Task to complete - Start at the line in the entries below that contains "Instruction: Click the LIVE/APPLICATION/Awaiting", stop at the line that contains "1110x444 pixels.", and output exactly the lines in that span, both ends included.

┌─ The records

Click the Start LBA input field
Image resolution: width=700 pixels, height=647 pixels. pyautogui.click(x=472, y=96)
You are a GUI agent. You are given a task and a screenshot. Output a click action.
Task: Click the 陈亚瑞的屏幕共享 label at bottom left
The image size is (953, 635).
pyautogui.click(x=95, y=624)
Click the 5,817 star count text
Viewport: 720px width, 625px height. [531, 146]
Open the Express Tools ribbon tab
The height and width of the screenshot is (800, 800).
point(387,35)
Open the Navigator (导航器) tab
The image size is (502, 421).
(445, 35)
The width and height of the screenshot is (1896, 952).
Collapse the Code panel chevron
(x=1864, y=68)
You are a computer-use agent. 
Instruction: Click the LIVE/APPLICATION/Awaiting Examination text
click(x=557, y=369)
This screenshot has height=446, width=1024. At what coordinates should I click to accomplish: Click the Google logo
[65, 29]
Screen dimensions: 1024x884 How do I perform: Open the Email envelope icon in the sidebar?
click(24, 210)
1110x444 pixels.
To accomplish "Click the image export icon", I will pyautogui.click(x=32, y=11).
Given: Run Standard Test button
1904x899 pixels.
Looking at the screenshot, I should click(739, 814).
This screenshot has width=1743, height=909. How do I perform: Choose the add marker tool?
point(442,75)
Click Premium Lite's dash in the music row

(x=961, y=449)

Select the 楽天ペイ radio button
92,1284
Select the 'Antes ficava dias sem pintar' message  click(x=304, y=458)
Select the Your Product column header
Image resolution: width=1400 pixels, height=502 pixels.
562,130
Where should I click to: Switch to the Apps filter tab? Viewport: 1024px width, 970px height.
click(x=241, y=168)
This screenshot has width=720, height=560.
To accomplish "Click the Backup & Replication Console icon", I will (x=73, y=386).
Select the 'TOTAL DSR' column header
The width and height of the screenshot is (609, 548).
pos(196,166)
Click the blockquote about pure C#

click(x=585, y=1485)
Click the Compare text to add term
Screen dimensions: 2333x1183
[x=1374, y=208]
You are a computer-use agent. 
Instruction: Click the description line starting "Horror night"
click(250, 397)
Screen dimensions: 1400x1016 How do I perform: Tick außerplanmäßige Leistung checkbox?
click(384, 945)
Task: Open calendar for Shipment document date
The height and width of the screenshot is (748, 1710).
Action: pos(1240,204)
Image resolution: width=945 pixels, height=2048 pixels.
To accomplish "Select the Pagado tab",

└─

Expected answer -
Instruction: Click the LIVE/APPLICATION/Awaiting Examination text
click(x=557, y=369)
This screenshot has height=446, width=1024. At what coordinates should I click to accomplish: Click the Google logo
[65, 29]
Screen dimensions: 1024x884 How do I perform: Open the Email envelope icon in the sidebar?
click(24, 210)
1110x444 pixels.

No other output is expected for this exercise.